Supplied entries Block Start

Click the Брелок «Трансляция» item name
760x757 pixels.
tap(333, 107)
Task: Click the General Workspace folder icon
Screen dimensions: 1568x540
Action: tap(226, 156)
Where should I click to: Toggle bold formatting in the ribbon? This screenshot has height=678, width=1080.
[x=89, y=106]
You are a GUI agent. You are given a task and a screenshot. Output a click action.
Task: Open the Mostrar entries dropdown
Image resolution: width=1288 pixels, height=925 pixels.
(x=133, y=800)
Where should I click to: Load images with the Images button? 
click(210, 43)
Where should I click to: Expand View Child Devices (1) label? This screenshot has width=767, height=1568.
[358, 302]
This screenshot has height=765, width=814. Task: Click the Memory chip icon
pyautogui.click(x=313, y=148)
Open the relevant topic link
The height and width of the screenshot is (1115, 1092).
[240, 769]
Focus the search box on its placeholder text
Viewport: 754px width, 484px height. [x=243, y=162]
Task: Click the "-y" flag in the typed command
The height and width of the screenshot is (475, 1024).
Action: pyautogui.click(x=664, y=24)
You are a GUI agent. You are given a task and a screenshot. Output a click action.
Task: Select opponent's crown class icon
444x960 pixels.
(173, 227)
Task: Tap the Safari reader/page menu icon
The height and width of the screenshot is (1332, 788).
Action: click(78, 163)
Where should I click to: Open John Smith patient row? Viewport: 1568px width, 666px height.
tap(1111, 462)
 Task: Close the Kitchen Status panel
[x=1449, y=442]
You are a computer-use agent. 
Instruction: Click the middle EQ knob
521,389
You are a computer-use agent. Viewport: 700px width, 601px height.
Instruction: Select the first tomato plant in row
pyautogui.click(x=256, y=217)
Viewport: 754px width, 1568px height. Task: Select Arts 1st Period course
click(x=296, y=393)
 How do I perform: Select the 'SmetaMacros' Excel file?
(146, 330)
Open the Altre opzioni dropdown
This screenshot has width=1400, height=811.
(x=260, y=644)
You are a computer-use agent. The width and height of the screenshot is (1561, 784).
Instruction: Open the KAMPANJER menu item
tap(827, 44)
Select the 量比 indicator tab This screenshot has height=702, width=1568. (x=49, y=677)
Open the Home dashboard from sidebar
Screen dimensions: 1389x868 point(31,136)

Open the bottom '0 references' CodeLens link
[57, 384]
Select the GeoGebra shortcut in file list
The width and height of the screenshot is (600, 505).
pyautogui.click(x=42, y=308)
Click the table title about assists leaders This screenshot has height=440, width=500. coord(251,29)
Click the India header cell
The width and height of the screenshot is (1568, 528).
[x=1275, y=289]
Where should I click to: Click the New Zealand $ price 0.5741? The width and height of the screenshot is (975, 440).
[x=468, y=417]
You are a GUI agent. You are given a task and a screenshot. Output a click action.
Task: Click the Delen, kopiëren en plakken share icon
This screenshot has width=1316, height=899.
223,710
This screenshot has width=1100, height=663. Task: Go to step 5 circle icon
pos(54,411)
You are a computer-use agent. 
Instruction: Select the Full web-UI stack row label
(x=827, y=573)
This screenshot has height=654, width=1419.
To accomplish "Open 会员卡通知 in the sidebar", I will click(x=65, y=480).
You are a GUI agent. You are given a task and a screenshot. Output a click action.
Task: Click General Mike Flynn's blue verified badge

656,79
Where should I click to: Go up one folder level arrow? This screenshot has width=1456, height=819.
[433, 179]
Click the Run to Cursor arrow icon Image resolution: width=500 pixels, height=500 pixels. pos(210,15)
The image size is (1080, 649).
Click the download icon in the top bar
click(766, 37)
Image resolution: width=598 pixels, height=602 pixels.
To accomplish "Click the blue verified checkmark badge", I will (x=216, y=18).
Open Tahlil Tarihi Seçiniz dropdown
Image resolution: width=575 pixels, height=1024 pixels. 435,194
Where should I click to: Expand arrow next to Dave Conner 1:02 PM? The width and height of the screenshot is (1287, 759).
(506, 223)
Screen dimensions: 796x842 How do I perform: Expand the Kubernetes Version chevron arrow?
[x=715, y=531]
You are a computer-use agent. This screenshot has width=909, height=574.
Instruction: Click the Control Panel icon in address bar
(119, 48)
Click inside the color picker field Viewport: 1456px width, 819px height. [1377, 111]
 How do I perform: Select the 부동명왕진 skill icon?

Supplied entries Block End

Problem requirements » The response consists of the lines above that contain "accomplish".

Output of the task »
To accomplish "Open 会员卡通知 in the sidebar", I will click(x=65, y=480).
To accomplish "Click the blue verified checkmark badge", I will (x=216, y=18).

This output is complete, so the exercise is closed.